On Wednesday a report from the Houston Chronicle upended media days by revealing Texas and Oklahoma are negotiating to exit the Big 12 and become part of a 16-team SEC, leaving the Big 12 with just 8 members and no high-profile, media-draw team in football.

One of these changes alone would be hard to deal with,  but all of it taken together and happening so fast, it shakes the game to its foundations.

Dave Bartoo of the College Football Matrix said, "CFB's adhd is killing me. Can't sit still for a minute. Always chasing the next $. IMO what made CFB was traditions & rivalries.Those take time. Lots of it. But with constant change, we are not allowing for that time. We're gonna look back one day and go 'Shit, where'd it all go?' "

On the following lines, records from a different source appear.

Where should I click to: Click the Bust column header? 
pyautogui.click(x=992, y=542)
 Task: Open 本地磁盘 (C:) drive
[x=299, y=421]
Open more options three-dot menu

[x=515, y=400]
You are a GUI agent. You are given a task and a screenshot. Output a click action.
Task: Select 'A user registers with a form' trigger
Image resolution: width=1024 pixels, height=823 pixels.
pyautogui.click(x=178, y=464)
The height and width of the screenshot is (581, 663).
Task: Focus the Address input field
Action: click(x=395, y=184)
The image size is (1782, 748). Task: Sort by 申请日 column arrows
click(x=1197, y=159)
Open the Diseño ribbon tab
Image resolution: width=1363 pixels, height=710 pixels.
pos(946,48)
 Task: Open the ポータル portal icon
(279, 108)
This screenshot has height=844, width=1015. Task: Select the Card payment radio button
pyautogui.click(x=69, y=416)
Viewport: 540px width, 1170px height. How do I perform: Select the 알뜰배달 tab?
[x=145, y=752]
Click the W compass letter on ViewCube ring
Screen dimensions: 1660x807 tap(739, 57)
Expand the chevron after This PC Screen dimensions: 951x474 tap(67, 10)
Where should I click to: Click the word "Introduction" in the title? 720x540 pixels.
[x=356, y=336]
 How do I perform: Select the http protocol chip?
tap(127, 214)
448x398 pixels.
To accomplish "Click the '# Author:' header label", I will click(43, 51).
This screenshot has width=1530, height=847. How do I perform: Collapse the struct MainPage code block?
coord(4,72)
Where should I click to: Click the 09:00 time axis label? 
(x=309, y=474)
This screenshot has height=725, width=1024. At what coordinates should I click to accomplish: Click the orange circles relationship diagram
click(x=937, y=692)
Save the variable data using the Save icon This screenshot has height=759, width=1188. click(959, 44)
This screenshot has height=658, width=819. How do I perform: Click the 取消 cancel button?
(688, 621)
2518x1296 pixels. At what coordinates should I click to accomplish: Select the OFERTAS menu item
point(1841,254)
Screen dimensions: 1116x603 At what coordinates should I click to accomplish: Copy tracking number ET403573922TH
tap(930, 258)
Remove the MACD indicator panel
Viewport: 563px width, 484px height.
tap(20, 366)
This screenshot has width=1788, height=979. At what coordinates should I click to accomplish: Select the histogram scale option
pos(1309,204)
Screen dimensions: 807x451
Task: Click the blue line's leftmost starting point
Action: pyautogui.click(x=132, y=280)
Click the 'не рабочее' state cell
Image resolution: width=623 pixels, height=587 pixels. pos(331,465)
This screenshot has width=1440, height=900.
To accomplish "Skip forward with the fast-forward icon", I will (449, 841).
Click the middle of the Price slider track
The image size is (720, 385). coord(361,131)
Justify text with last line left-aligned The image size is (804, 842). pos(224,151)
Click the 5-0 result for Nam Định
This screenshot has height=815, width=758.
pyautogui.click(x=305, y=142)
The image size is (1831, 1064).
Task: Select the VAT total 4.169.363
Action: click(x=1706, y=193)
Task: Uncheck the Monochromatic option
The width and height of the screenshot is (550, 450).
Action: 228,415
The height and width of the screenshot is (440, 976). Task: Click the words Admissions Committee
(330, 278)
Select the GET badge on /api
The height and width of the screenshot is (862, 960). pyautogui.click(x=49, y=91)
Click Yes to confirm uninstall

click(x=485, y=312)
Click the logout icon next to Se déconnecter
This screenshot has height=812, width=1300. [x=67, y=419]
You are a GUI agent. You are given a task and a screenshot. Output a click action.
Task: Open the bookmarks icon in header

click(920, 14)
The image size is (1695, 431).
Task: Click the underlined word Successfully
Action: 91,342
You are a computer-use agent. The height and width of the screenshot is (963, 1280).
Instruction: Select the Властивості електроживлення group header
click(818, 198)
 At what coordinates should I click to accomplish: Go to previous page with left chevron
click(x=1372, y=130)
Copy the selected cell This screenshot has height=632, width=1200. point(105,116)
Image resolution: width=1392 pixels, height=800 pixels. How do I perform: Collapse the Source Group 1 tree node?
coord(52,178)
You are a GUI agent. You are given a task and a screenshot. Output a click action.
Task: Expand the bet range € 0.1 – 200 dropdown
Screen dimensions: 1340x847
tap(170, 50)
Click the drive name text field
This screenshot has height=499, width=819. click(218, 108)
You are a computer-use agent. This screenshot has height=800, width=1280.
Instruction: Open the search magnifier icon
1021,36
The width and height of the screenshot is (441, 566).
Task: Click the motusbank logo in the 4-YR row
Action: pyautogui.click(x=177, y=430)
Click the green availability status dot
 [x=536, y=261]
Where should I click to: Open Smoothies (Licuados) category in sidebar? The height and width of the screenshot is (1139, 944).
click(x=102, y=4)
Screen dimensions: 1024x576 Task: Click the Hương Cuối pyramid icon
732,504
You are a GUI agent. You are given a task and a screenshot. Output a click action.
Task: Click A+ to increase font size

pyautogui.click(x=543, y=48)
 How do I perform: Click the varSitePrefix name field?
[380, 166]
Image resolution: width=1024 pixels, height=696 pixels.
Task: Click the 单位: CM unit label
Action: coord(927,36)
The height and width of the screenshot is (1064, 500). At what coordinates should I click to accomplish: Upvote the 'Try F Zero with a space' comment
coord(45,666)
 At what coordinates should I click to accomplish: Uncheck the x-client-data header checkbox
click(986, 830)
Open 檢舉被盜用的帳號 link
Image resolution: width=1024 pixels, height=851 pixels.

The SEC's power move sets off a chain reaction with other conferences scrambling to keep up. In December they announced a move from CBS to ESPN, a big TV deal that will pay them 3 billion dollars over 10 years, far more than any other league's existing contracts. The PAC-12's partnerships with Fox and ESPN expire in 2023.

At the same time, cable TV is dying in its hold over viewership. Streaming services dilute and diversify the market. It will be tough to garner a big enough deal to stay competitive and stay relevant.

Relevance and survival. Those are the big, long-term issues here. Ten of the biggest brands in college football will be concentrated in one market. What are Oregon and the PAC-12 going to do?

They have to move quickly, because every conference and many teams will be scrambling to preserve themselves and line up an alliance that works for an uncertain future.

The solution out here seems obvious. History and tradition, as Bartoo suggests, is the heart of college football. Without it you have the XFL or the Arena League.

What the PAC-12 should do is immediately move to join forces with the Big Ten, their historical partner and Rose Bowl opponent, an alliance with a rich history that goes back to 1947, when the Granddaddy first started featuring a Big Ten-PAC-12 matchup.

They should move to form a 32-team super conference that features Notre Dame, Ohio State, Michigan, Oregon and USC. Call it the Big PAC.

The PAC-12 presidents need to get over themselves as far as academic snobbishness. In the West, they need to add the biggest available markets and most viable programs, BYU and Boise State, Oklahoma State and Texas Tech. To the Big Ten, add ND, Iowa State, Cincinnati and Louisville.

New PAC-12 commissioner George Kliavkoff has a monumental challenge in front of him. But that is the right move. Go big or become irrelevant. Form The Big PACK.




2 comments:

  1. I think that in under a couple of years, NIL will be very organized by the big universities like Alabama, Texas, tOSU etc and along with their big money boosters, bidding war for top athletes will begin whether legal or illegal. Oregon has Phil Knight who is a fabulous benefactor but how long will Phil Knight be with us?

    ReplyDelete
    Replies
    1. I agree. It really does seem that NIL will become a funnel for boosters, one that creates an unrestrained free market for top talent. Bryce Young will make close to a million dollars this year. Chances are the top quarterback prospect of 2023 will get three times that.

      Great question about Oregon post-Knight. I think it's really important they achieve a playoff run before he dies, in order to expand their donor base. Plus he deserves one.